Introduction |
This programming assignment is designed to ensure that you know how to write
code that processes trees, by implementing more efficient versions of the
collection classes that we have been studying.
First, we will write a priority queue where the add/remove methods are both
O(Log N) instead of one being O(1) and one O(N).
If we add/remove N values in such a priority queue, the complexity
is O(N Log N) instead of O(N^2): this gives us a way to sort in
time O(N Log N).
Second, we will write a map where the get/put methods are both O(Log N) (for a well balanced tree: most random BSTs are well balanced) instead of each being O(N) as in the array implementation (and worst case for pathological trees). When writing your classes, you will run each against my JUnit tests to verify (a bit too strong of a word here) that it is correct. You may also find it useful to test your classes with the DriverForOrderedCollection or DriverForMap, which you can run from collection.jar once you build a path to this library in the project. With this driver, you can individually test any methods in your classes interactively, and see their results (returned values and state changes, mostly using toString). Download and unzip the following Eclipse project Start and use it to start working on this program. For each part of this assignmnment you will update and turn in a single .java file in the project (see the Checkmate submission for this assignment for more details). Only one student should submit the assignment, but both student's names should appear in the comments at the top of each submitted program. Please turn in each program as you finish it, so that I can accurately assess the progress of the class as a whole during this assignment. Print this document and carefully read it, marking any parts that contain important detailed information that you find (for review while you work on this assignment and before you turn in the files). |
Problem #1: Priority Queue via Max-Heap |
In this program you will write a more efficient version of a priority queue, by
implementing it as a max-heap (maximum value at the root).

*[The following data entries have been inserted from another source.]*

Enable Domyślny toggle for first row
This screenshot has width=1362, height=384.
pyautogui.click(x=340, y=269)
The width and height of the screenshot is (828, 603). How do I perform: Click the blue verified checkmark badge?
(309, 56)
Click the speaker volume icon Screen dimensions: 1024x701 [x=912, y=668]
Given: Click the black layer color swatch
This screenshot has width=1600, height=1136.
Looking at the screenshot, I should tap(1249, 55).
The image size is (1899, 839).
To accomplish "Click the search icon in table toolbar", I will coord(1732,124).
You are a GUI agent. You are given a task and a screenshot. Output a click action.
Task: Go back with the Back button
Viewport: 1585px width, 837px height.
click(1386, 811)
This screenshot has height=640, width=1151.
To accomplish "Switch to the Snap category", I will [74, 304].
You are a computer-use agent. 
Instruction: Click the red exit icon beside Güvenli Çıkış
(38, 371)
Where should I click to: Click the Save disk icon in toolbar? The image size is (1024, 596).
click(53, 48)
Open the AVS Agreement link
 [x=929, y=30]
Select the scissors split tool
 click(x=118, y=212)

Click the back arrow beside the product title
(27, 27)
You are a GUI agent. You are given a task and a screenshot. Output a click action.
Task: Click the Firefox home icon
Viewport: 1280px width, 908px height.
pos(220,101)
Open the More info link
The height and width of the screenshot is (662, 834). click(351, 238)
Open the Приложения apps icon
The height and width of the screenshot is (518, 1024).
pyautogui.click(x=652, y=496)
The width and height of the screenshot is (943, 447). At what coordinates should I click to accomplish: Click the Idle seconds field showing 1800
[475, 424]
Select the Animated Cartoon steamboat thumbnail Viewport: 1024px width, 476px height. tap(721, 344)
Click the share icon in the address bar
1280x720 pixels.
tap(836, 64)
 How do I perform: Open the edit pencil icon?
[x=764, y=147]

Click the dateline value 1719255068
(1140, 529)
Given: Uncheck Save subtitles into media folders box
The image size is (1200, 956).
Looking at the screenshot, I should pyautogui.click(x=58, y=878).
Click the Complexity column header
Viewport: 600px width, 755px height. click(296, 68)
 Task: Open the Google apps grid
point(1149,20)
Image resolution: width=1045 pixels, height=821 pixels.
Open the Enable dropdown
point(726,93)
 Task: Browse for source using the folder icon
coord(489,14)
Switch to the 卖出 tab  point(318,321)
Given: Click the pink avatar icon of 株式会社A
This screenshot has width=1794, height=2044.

You can test this program with TestPriorityQueue, a
JUnit test (how we will ultimately grade it), and with a Supermarket
shopping simulation.
With the DriverForOrderedCollection program, you can individually test
any methods in your classes interactively, and see their results (returned
values and state changes, mostly using toString).
The HeapPriorityQueue class must implement the PriorityQueue interface using standard priority queue semantics (any-in/highest priority out). You have already implemented this behavior using linked lists. Here, the underlying data structure is a heap, which uses an array to represent a tree compactly (so it has more similarities to the priority queue implemented by an array than the one implemented by a linked list). In this representation, the index of a child node can be computed from the index of its parent node, and vice versa, by the formulas discussed in class and reviewed below. So, we should think "tree" but program "array". Because the main data structure is an array (even though we think "tree"), you should examine the code in the ArrayPriorityQueue class. Pay special attention to the toString, shallowCopy, ensureCapacity, and trimToSize methods. Here are some issues to think about when writing your class.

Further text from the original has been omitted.